Dataset entries Start Marker

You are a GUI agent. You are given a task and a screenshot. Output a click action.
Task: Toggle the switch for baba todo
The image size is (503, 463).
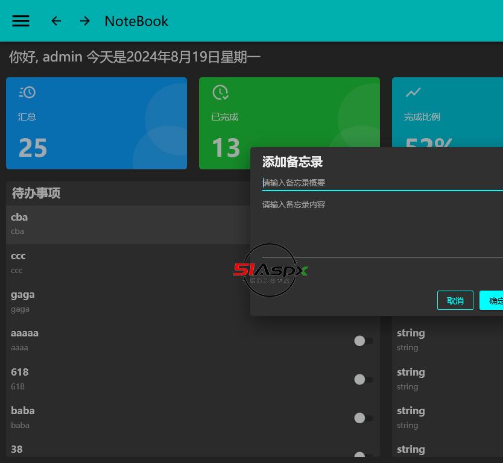(x=362, y=418)
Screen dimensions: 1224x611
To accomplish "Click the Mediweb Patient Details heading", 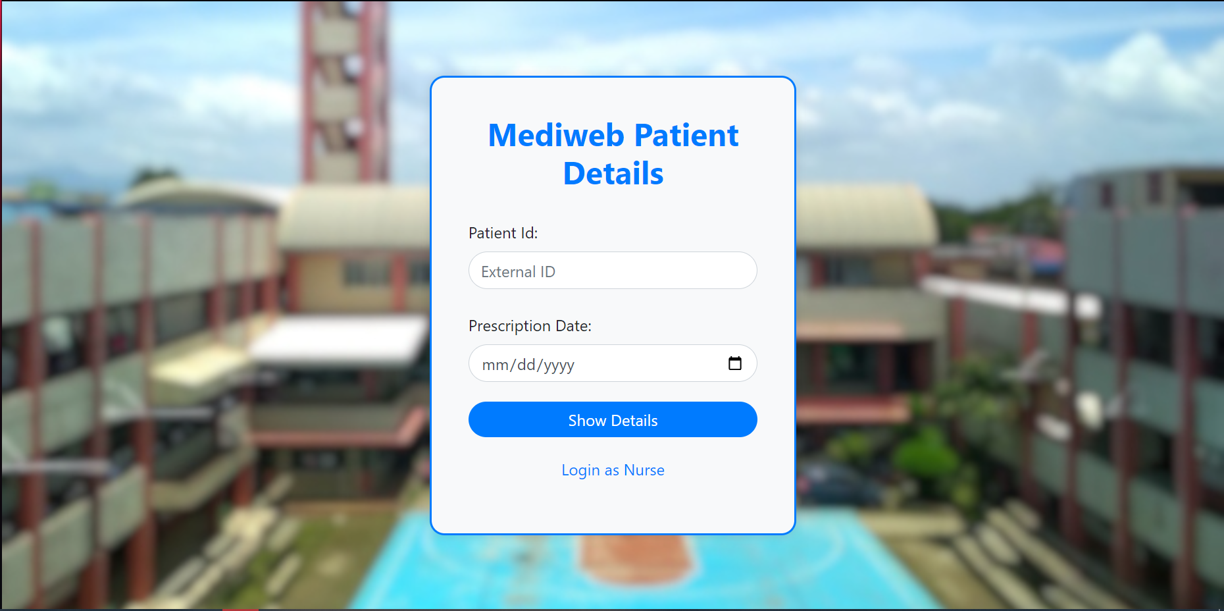I will click(x=612, y=154).
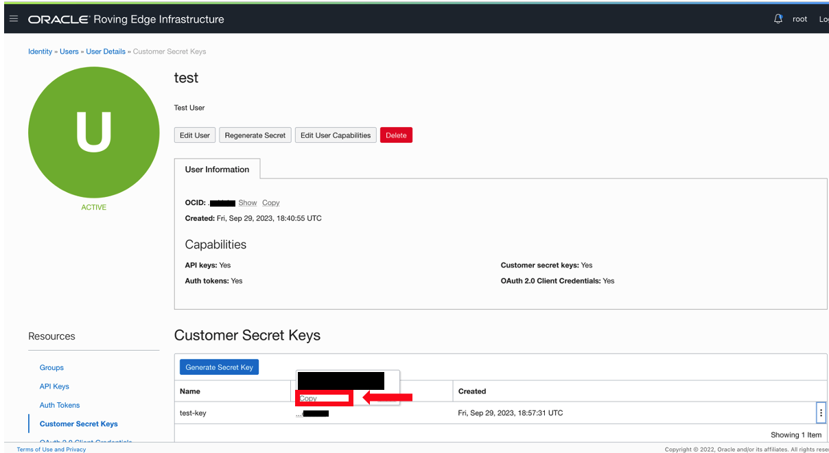Click the Edit User button
829x453 pixels.
pyautogui.click(x=194, y=135)
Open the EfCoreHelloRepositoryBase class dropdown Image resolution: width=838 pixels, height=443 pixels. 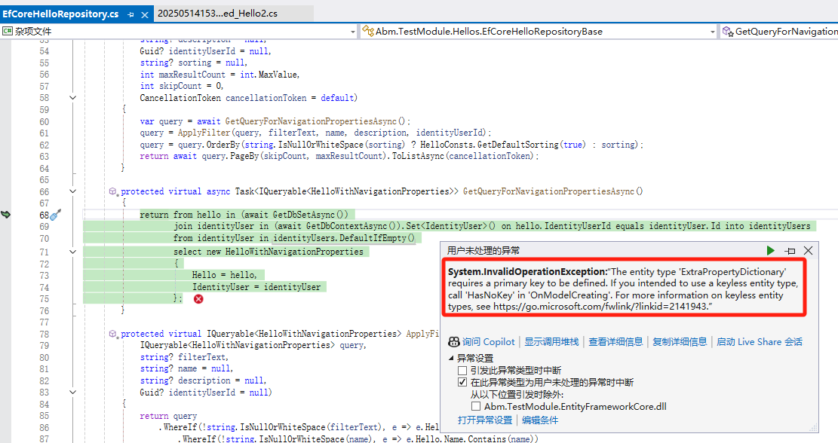(712, 32)
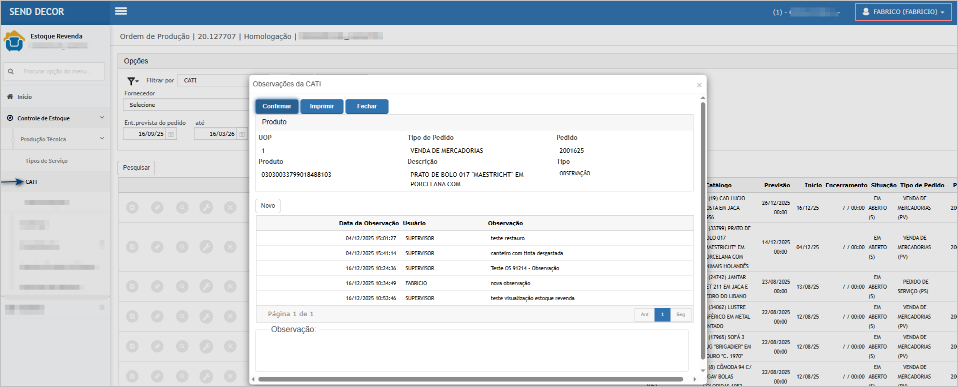The height and width of the screenshot is (387, 958).
Task: Click into the Observação text area
Action: 472,352
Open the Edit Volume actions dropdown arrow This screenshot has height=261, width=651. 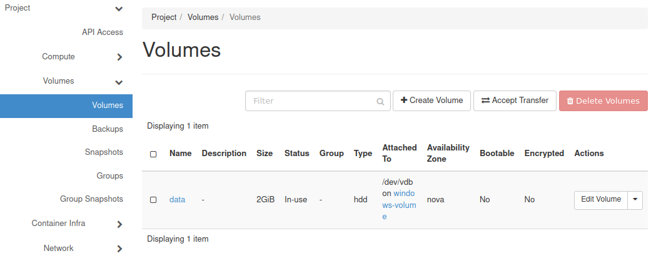coord(635,199)
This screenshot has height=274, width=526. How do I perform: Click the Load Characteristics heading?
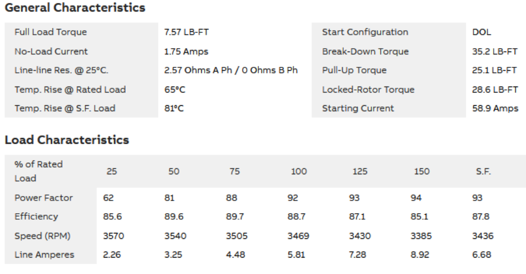click(x=66, y=140)
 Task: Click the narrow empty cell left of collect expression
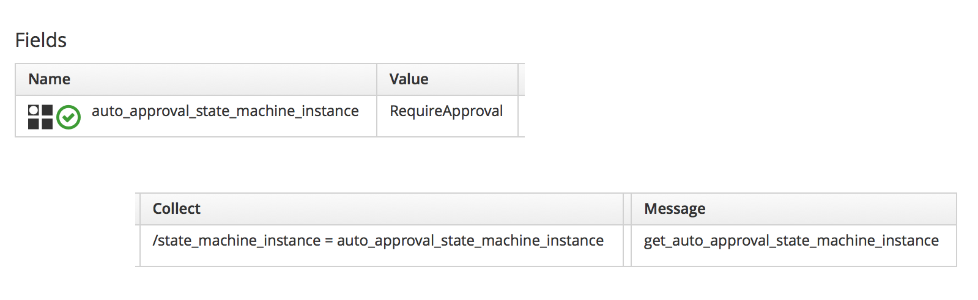(138, 246)
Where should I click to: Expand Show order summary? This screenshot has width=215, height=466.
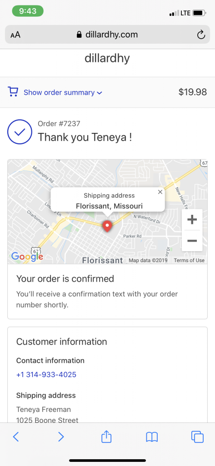pyautogui.click(x=59, y=92)
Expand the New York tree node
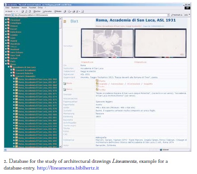Image resolution: width=197 pixels, height=174 pixels. [x=6, y=55]
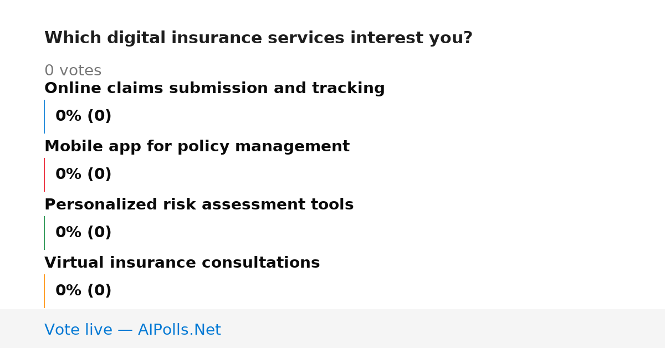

Dataset entries End Marker

Exercise requirements >> The answer consists solely of the lines from the one holding "Where should I" through the final line of the records, both ends included, each duplicated exactly. Leave images out.

Result of the exercise >>
Where should I click to: Expand Show order summary? This screenshot has width=215, height=466.
pyautogui.click(x=59, y=92)
Expand the New York tree node
Image resolution: width=197 pixels, height=174 pixels. [x=6, y=55]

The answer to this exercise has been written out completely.